U.S. Sen. Alexander calls push for student loan legislation a 'stunt'

Washington, D.C. - U.S. Sen. Lamar Alexander accused Senate Democrats of staging “a partisan political stunt” on Monday for pushing legislation that would let college students refinance their student loans at lower interest rates.

Alexander, a Maryville, Tennessee, Republican who served as education secretary under President George H.W. Bush, argued that the proposal does nothing for current and future students and amounts to a $1 per day subsidy for some old student loans.

“College students don’t need a $1 a day federal taxpayer subsidy to pay off a $27,000 student loan,” Alexander said in a speech on the Senate floor. “They need a job.”

Alexander’s remarks came as Senate Democrats were preparing to vote this week on a bill by U.S. Sen. Elizabeth Warren, D-Mass., that would let students who borrowed money at higher interest rates refinance those loans at lower rates that were approved last year for new borrowers. Supporters argue the refinancing plan would make student loans more affordable and would potentially save millions of dollars in student loan costs.
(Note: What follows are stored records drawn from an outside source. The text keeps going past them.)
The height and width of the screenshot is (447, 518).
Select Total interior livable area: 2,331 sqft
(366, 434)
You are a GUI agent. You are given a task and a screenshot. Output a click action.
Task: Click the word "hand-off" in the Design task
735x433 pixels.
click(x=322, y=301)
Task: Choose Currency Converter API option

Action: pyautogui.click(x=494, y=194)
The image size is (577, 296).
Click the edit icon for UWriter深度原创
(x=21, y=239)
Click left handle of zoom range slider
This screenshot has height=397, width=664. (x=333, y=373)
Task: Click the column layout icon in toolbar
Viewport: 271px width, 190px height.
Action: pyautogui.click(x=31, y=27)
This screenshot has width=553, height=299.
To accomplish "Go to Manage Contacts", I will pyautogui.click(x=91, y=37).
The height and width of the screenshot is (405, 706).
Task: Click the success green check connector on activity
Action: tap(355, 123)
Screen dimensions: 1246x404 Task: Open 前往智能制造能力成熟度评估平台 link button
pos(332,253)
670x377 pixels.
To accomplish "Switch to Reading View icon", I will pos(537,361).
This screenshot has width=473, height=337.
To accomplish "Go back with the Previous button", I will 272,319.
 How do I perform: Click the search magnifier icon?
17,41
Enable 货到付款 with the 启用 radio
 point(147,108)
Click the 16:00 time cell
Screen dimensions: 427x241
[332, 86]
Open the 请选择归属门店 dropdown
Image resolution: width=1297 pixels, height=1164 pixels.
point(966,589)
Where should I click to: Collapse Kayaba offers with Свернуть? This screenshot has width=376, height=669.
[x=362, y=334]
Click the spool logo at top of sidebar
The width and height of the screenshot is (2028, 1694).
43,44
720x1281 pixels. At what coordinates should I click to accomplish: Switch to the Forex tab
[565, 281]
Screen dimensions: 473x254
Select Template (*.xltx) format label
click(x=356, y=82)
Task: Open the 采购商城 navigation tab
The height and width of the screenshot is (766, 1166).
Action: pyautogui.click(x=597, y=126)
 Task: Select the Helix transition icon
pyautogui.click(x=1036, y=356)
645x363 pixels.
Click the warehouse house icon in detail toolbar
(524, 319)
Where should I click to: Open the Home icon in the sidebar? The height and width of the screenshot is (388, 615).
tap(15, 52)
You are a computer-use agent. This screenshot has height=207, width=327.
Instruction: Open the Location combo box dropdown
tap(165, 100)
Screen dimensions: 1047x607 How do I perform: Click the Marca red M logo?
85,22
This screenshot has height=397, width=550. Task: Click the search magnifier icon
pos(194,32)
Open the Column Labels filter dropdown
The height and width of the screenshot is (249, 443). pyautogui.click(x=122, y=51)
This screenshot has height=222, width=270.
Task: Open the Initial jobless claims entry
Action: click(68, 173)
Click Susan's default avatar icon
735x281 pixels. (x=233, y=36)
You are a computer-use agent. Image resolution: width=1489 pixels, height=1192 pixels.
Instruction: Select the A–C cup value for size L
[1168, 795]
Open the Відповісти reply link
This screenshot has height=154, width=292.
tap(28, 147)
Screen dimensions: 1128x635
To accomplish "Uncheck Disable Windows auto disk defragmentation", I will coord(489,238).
Alexander, however, said the bill is unfair because it treats former college students who have old loans better than current students or new students. Interest rates on old loans would be frozen, while rates on new loans may rise when market prices rise, he said.

Alexander, the senior Republican on the Senate Health, Education, Labor and Pensions Committee, also charged that the bill is unfair to taxpayers.

Under the Democrats’ plan, the tax revenue lost by allowing students to refinance their loans would be made up by raising taxes on the wealthy. Alexander said the proposal would raise individual income taxes by $72 billion and could add as much as $420 billion in new federal debt.

Alexander called for the proposal to be sent back to the education committee, which is involved in discussions to reauthorize the higher education act, which he said is the kind of “serious discussion” that produced a new law last year that cut in half interest rates for all new undergraduate student loans.